一方の公認会計士は虚偽の財務情報によって投資家や債権者などの利害関係者が損害を被ることを防ぐため、企業等の決算書が正しく作成されているかを監査することにより企業の社会的信用を高めるためのサポートをすることが使命となります。
税の専門家と会計の専門家
上記からもわかるように、税理士と公認会計士は独立した第三者としての立場で業務を行う点は共通していますが、社会的に期待されている業務が異なります。
税理士は「税に関する専門家」であり、納税者を手伝うことにより国の根底である税金制度を支えること、 公認会計士は「監査及び会計の専門家」であり、監査によって国民経済の発展に貢献することが期待されています。
税理士と公認会計士の独占業務の違い
税理士と公認会計士はそれぞれで独占業務を持ち、請け負う案件も大きく異なります。
まず、税理士の独占業務は「税務業務」で、税理士法により税務代理、税務書類の作成、税務相談を行うと定められています。
それぞれの内容を簡単に説明すると以下のようになります。
税理士の独占業務
【税務代理】→納税者の代わりに税務署等へ税金に関する申告・申請を行ったり、税務調査に立ち会い、納税者の代わりに税務調査の対応を行ったりする業務。
【税務書類の作成】→確定申告書など税務署に提出する書類を納税者に代わって作成する業務。

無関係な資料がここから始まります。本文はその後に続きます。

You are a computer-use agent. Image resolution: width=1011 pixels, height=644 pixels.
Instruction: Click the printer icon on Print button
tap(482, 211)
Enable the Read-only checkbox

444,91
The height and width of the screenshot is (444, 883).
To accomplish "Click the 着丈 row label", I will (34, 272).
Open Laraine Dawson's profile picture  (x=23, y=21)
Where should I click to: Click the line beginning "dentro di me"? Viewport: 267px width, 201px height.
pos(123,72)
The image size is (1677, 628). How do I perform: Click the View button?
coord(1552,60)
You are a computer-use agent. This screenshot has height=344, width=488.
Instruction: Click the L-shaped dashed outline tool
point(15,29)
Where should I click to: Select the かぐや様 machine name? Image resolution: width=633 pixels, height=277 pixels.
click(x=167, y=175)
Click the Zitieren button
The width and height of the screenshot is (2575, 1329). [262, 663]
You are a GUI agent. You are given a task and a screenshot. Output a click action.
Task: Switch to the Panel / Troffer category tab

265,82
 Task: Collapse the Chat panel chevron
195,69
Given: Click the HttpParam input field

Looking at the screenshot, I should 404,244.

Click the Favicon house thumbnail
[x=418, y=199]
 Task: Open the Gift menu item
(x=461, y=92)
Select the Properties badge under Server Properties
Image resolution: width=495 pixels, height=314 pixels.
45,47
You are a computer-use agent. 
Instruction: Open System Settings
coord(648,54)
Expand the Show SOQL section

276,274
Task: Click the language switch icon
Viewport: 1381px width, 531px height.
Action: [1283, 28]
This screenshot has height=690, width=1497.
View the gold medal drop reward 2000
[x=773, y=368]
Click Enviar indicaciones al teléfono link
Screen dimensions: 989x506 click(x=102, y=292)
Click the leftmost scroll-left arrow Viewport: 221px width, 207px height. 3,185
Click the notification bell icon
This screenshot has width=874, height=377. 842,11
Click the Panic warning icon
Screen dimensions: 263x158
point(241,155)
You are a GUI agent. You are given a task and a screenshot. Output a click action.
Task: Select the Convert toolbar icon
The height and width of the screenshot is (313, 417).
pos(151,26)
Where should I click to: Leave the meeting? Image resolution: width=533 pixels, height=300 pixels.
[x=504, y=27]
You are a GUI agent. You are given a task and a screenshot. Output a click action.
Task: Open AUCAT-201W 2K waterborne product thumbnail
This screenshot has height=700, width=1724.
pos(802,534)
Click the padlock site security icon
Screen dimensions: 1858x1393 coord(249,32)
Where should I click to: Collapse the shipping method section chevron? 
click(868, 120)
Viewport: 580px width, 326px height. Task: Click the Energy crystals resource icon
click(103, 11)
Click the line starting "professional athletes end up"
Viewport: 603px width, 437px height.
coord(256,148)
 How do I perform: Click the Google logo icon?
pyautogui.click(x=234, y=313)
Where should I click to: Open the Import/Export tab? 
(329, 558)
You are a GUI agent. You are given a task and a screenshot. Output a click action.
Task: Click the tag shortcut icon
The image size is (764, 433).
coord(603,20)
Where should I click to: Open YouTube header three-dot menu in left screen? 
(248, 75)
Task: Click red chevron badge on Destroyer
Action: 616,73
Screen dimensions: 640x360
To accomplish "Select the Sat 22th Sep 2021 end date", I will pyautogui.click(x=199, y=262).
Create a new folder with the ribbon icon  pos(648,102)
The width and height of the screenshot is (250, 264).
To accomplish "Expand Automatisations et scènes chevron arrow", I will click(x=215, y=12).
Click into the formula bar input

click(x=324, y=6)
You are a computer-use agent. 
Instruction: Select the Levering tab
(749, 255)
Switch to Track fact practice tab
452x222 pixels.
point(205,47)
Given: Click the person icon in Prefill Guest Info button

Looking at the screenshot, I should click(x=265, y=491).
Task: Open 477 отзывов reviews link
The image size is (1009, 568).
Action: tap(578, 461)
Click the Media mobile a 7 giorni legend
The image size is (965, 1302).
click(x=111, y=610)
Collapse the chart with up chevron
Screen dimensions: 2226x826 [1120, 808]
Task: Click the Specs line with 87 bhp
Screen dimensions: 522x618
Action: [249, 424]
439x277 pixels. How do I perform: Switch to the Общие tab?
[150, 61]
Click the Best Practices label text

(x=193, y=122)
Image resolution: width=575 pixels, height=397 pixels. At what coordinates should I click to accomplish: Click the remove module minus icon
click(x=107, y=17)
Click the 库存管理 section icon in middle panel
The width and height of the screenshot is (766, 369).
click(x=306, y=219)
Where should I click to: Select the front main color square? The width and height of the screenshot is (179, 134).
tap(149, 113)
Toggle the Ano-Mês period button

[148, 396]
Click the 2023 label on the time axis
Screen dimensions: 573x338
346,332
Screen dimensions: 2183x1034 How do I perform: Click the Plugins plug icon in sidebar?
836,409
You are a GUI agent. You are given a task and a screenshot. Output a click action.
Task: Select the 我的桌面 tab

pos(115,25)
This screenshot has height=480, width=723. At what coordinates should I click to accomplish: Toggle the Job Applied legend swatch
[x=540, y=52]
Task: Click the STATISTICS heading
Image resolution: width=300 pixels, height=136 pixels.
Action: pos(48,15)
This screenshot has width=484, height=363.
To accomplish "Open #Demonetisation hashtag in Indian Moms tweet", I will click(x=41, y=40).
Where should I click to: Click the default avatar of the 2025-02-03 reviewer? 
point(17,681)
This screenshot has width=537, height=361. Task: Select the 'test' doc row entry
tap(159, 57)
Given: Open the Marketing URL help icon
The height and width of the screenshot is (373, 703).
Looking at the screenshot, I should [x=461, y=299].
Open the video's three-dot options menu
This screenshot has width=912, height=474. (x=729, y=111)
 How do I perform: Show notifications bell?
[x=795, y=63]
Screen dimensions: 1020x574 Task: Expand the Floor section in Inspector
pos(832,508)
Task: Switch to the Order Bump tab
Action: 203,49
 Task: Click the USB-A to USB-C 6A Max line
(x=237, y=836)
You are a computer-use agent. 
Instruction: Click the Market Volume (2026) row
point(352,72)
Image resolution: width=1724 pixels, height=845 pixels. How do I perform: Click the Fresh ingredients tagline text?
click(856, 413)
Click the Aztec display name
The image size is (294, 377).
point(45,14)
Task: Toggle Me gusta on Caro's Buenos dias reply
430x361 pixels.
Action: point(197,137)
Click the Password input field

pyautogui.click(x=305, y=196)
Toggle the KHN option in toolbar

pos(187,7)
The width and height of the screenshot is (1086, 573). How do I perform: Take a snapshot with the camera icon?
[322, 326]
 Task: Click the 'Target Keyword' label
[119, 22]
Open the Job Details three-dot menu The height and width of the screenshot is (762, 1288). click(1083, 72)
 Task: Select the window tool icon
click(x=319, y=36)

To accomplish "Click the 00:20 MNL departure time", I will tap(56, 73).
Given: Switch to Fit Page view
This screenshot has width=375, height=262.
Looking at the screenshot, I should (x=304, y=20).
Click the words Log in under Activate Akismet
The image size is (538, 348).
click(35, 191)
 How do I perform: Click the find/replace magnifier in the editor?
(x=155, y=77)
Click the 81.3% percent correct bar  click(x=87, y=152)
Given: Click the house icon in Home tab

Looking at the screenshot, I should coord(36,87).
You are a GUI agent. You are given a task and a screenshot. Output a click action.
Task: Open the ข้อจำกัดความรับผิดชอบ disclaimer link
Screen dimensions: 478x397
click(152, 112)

【税務相談】→個別具体的な税に関する相談に応じる業務。
上記の税に関する3つの業務は税理士のみに許されている独占業務です。
もし、税理士資格を持たない人が税金に関する代理や申告書の作成を行ったり、無料でも税金に関しての相談等、税理士の独占業務を行った場合には法律違反となり罪に問われます。
※個別具体的な相談でなければ法律違反にはなりません。
公認会計士の独占業務
一方、公認会計士の独占業務は「監査業務」になります。
これは公認会計士法により、”財務書類の監査又は証明をすること”と定められています。
企業が公表する貸借対照表や損益計算書等の財務諸表が適正であるかどうかを監査し、監査した財務書類の内容が適正であることを独立した第三者の立場から公に証明する業務です。
監査対象の企業
監査を受けなければならない企業は「上場会社」「資本金が5億円以上」あるいは「負債額が200億円以上」である株式会社等に限定されています。
上場会社の決算の内容によって投資家は株の取引を行いますが、もし粉飾された財務諸表であれば株式投資を行おうとしている投資家の意思決定を誤らせる危険があります。
決算の内容が正しいものであると公認会計士が監査することで、投資家や債権者は上場会社の財務諸表を信頼し、どの会社にお金を貸すか、どの会社に投資をするかの判断を下すことが可能になります。
税理士と公認会計士のクライアントの違い
税理士のクライアント
税理士は税金に関することが業務の中心となるため、税金を納める必要のある法人・個人すべてが税務業務の対象になります。
そのため、個人事業主や中小企業、大企業など幅広いクライアントに対し業務を行います。
公認会計士のクライアント
公認会計士はクライアントの幅としては狭く、監査が必要とされているクライアントに業務を行います。
監査が必要なクライアントとは、上場会社、資本金5億円以上または負債の合計金額が200億円以上の株式会社、学校法人、独立行政法人、公益社団・財団法人等に限定されますので
公認会計士のクライアントは主に大企業となり、中小企業に対し業務することは一般的にはありません。
独立性
税理士はクライアントの事業発展のために事業計画の作成や金融機関からの融資のサポート等のコンサルティングを行い、事業発展を経営者とともに考えサポートすることができます。
公認会計士が監査業務を行う場合はクライアントから独立していることが条件となります。
独立していないと第三者としての立場を保った判断ができないため、公認会計士は監査業務を行うクライアントと深く付き合いをすることや、クライアントの事業発展のために直接サポートすることは禁止されています。
まとめ
税理士と公認会計士ともに会計分野の専門家として活躍していることから、一見似ているような印象がありますが、これまで見てきたように期待される役割や業務内容やクライアントなどで明確な違いがあります。
そのため私たち、個人事業主や法人の社長は公認会計士ではなく税理士に依頼するのが一般的です。
税理士は相談者の側に立って税務に関する依頼を引き受ける「税に関する専門家」、公認会計士は中立の立場から監査業務をおこなう「監査及び会計の専門家」としての役割が期待されています。